For just under two years, Ryan Zinke served as Donald Trump’s secretary of the interior. In late 2018, though, he resigned under the weight of more than a dozen federal investigations into his actions. Those probes would linger until well into 2022 — at which point Zinke was favored to be elected to the House from Montana in the midterm elections. He was, narrowly.
So now Zinke is Rep. Ryan Zinke (R-Mont.). And under that banner last week, he filed his third piece of legislation, a bill that he touted on his website as intended to “Expel Palestinians from the United States.”
The rationale is unsubtle. Zinke’s legislation pivots from the conflict between Hamas, the militant group that controls the Gaza Strip, and Israel to suggest broadly that Palestinians seeking to enter the United States are inherently untrustworthy. It is legislation aimed at killing several birds with one stone: casting Palestinians as inherently dangerous, criticizing President Biden on immigration and earning attention from the right-wing attention-granters. Predictably, several of his Republican colleagues quickly signed on to the bill, including Reps. Ronny Jackson (Tex.) and Marjorie Taylor Greene (Ga.).
One measure of the seriousness of Zinke’s bill is that the news release announcing it includes links to seven news articles about the purported threat of terrorist acts, none of which appears to involve Palestinians. None of the actual attacks occurred in the United States. One of the plots cited was uncovered in 2019. The effect would be like calling for the deportation of everyone named Zinke from the country because some people whose last names start with Z attacked people in France.

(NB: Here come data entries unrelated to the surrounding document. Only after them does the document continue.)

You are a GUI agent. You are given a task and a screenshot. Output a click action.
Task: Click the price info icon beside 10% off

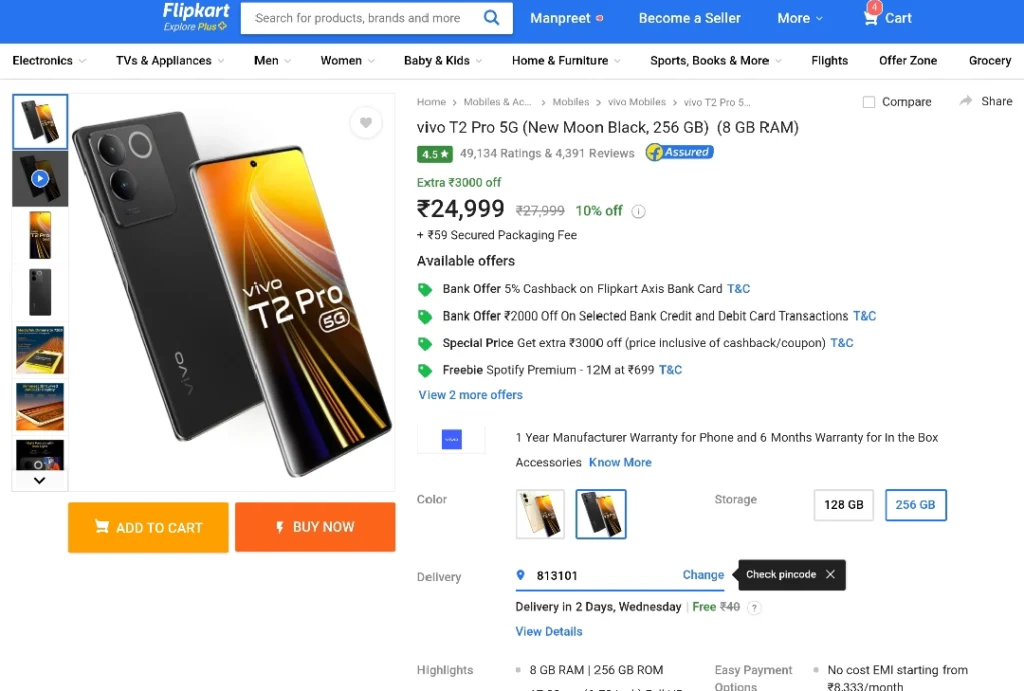click(x=638, y=211)
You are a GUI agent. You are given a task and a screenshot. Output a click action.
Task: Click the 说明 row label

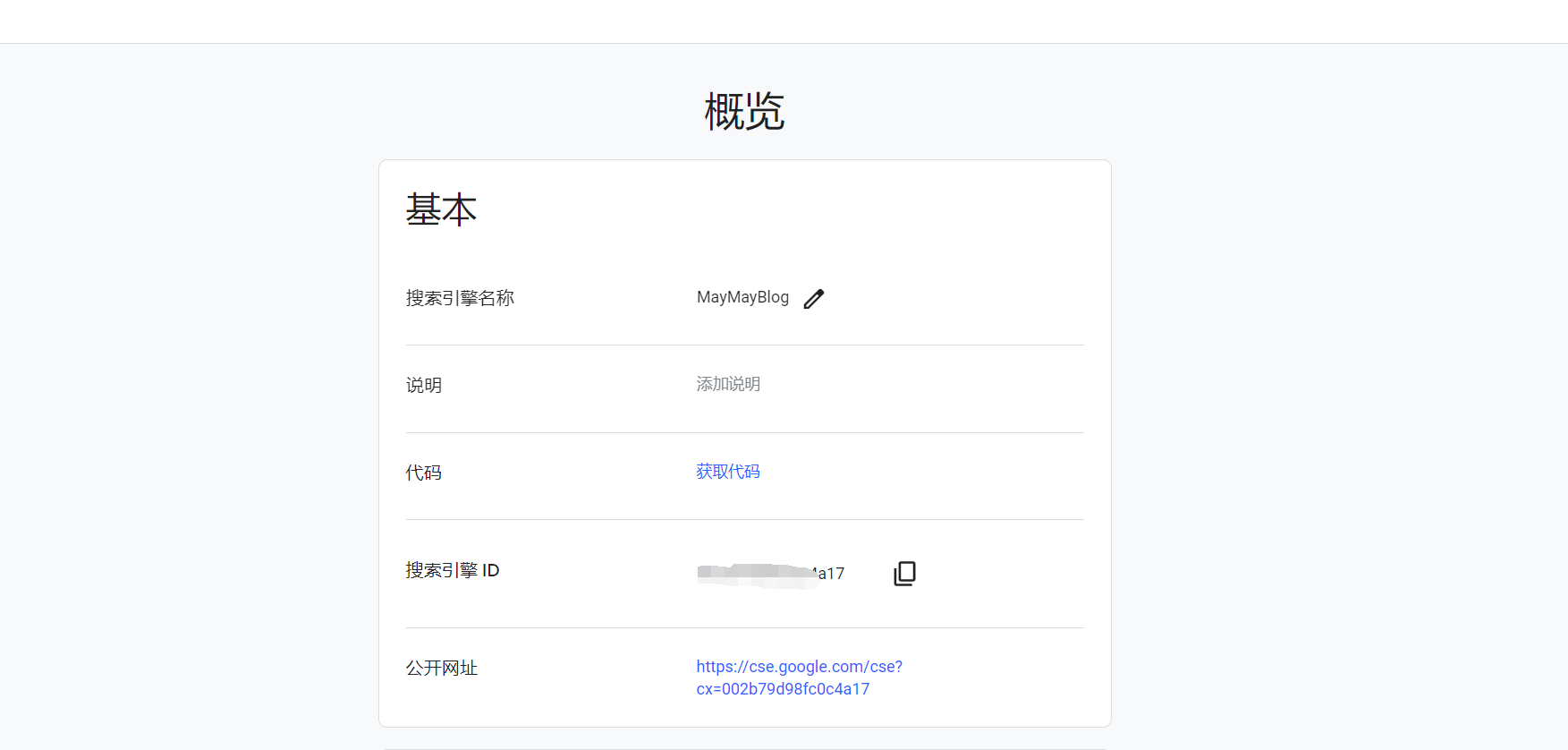pos(424,385)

There are few U.S. residents from Gaza or the West Bank. From 2013 to 2022, the United States accepted 165,000 refugees and granted asylum to 450,000 other people. Of that total, no more than 1,250 came from the Palestinian territories — a number so small that it’s logged as just “Other” in government data. In 2022, there were fewer than 100 refugees or people granted asylum from the Palestinian territories.

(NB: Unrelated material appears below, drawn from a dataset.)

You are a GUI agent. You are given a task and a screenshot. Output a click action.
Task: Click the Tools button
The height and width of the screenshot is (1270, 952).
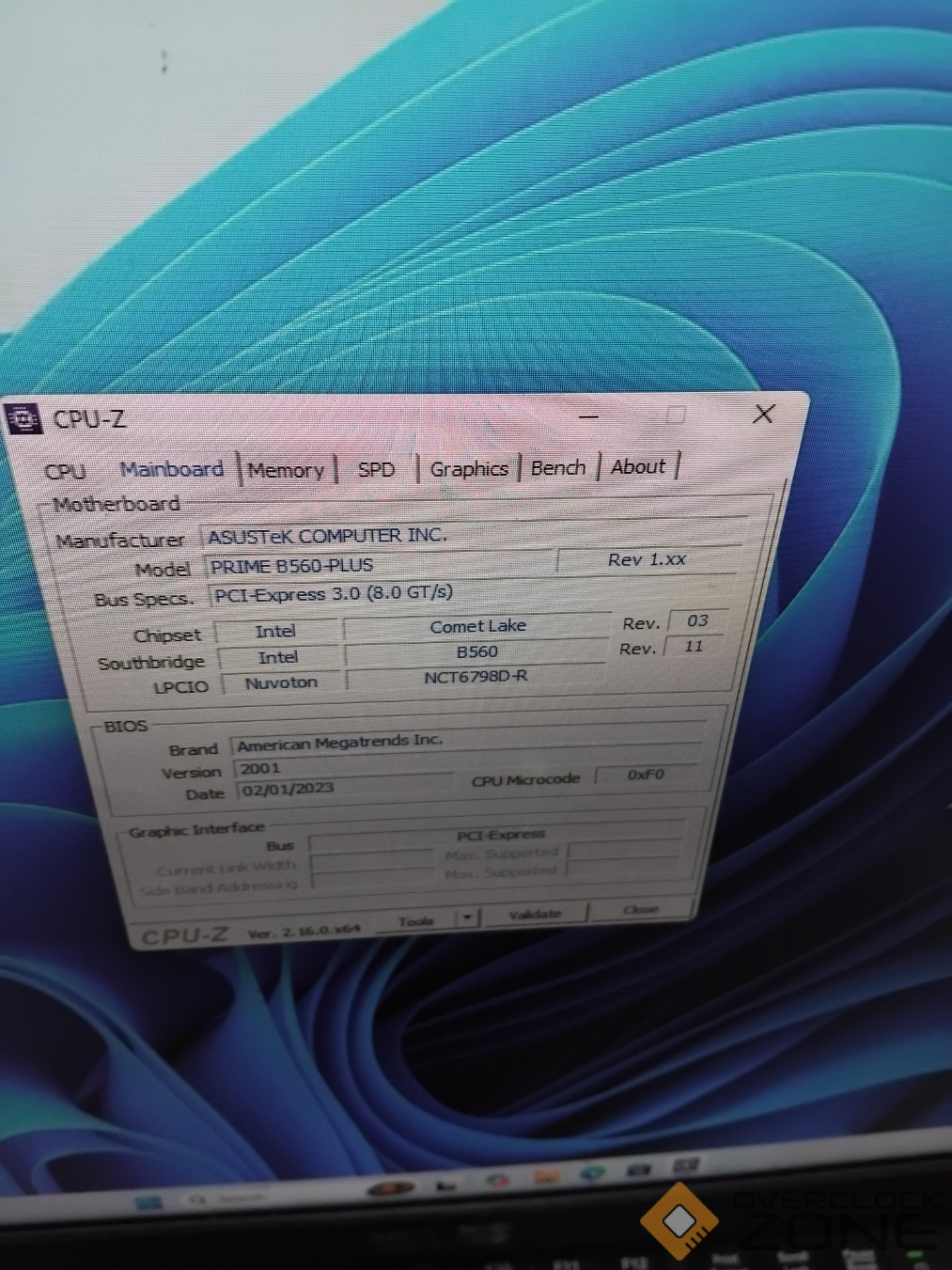coord(415,921)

Defenders of Zinke’s legislation will insist that this fails to capture other arrivals in the United States, ones who might have been pushed to arrive this year because of the violence in Gaza or ones who evaded legal systems for entry. The former group certainly exists, given that the most recent data is from 2022. But the idea that people seeking refuge from an active war zone are uniformly dangerous is an odd understanding of the effects of war.

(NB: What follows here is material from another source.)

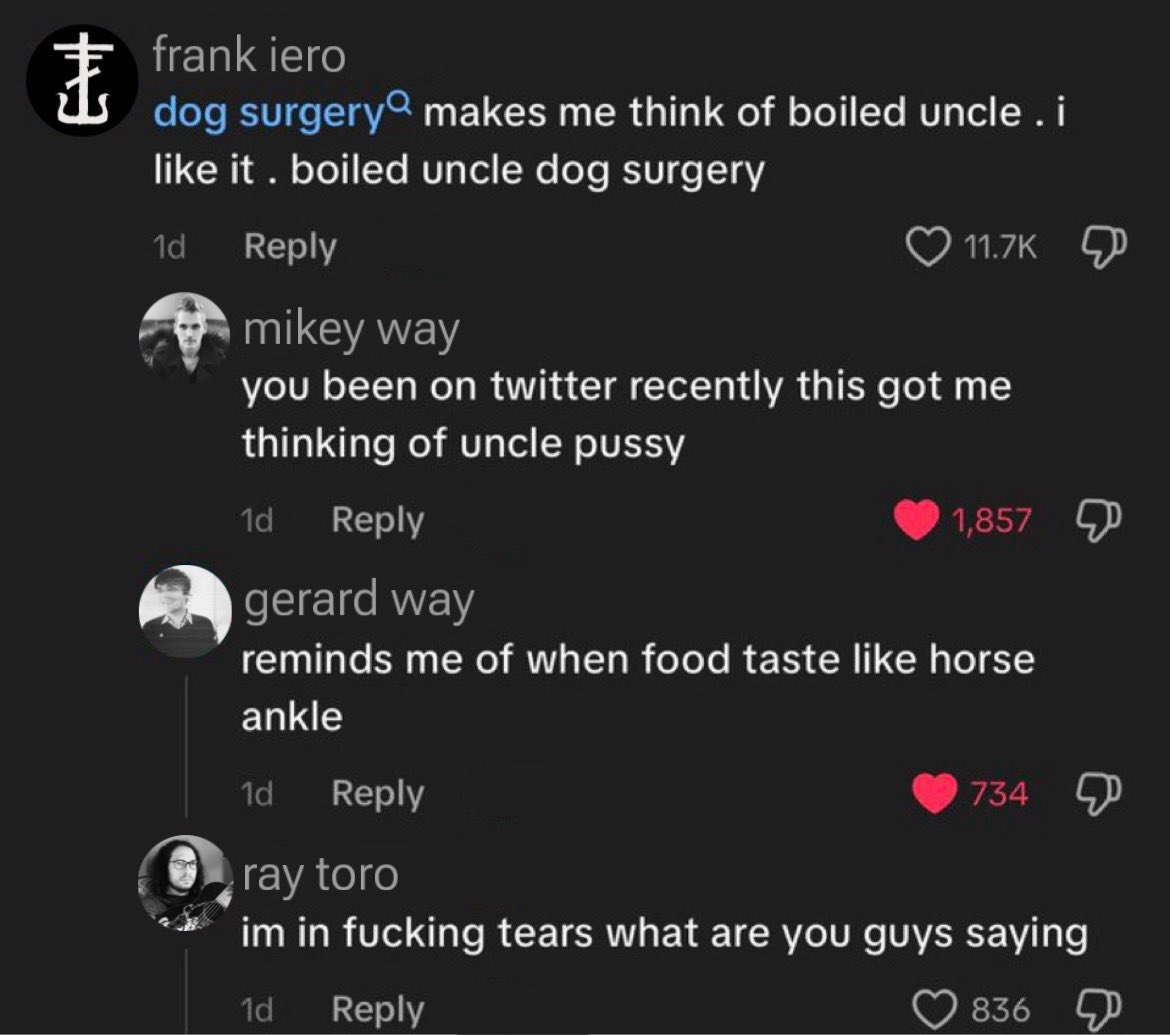
Task: Dislike gerard way's reply
Action: tap(1098, 794)
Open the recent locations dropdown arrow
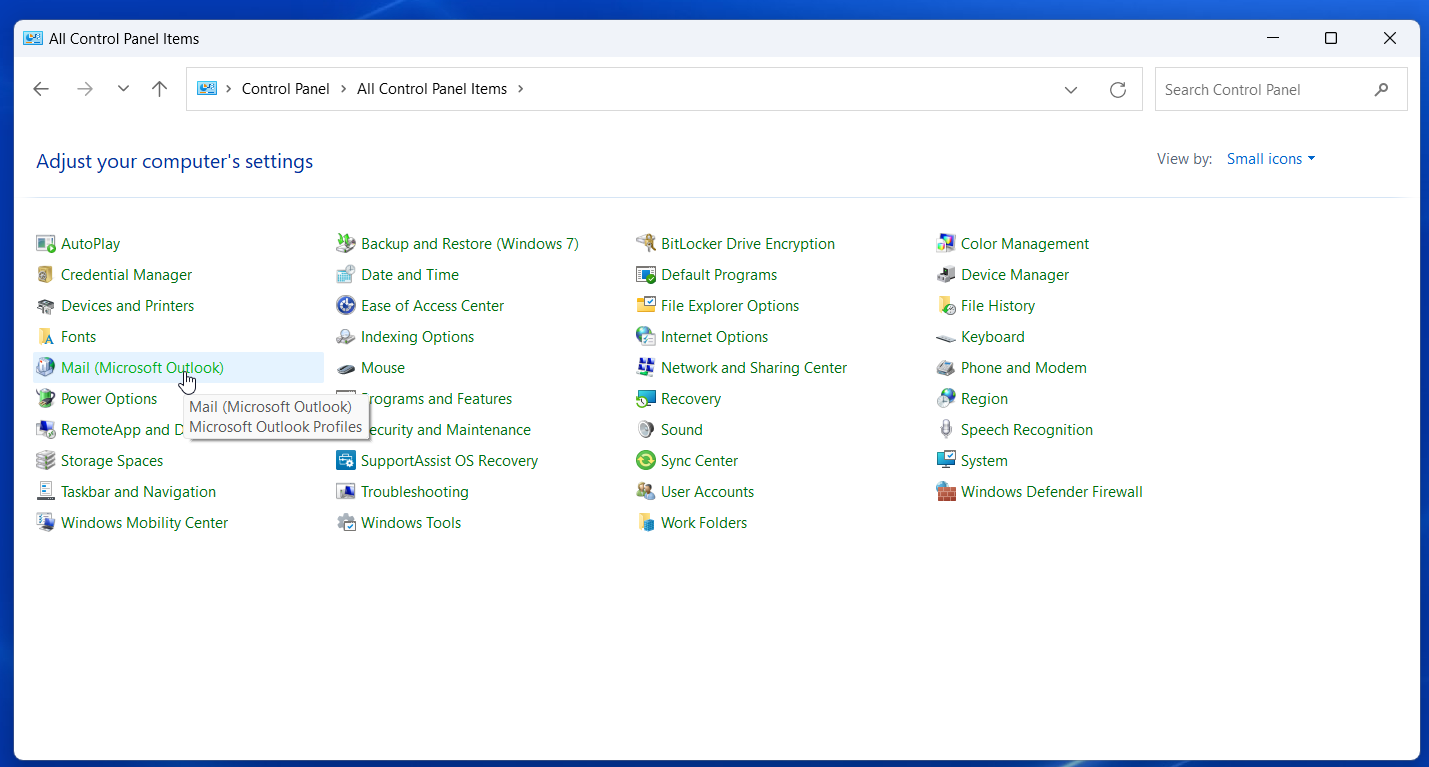The width and height of the screenshot is (1429, 767). pyautogui.click(x=123, y=89)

The latter group is the one on which Zinke’s entire proposal hinges: that there may be some unmeasurable element of danger necessitating his Fox-News-friendly legislation. But, of course, it depends on those actors having contact with federal authorities. Zinke wants to prevent the United States from granting visas to Palestinians who seek one, which is not a group that is trying to sneak into the country. (This is where the Biden-bashing comes in: “I don’t trust the Biden Administration any more than I do the Palestinian Authority to screen who is allowed to come into the United States,” Zinke writes.)
Put another way, the legislation is performative. Zinke’s news release quotes Zinke himself as saying that it is “the most anti-Hamas immigration legislation I have seen and it’s well deserved.” It might pass the House if it came to a vote but would not pass the Senate and certainly wouldn’t be signed into law. It is a vehicle not for keeping America safe but for Zinke to grandstand about the inherent danger of people who live in Gaza and are seeking to escape.
Zinke got his Fox News article. In it, he asserts that he doesn’t have “any hard feelings” about Palestinians but that “we need to look at [violence] as almost a pandemic and stop it from spreading.” A fraught comparison to make if you want to retain the support of Greene and Jackson.
By Monday evening, he’d sent out an appeal to supporters.
“STOP TERRORISM,” it exhorted recipients. “Desperate times call for desperate measures. Are you willing to answer the call?”
“Answering the call,” of course, meant making a campaign contribution.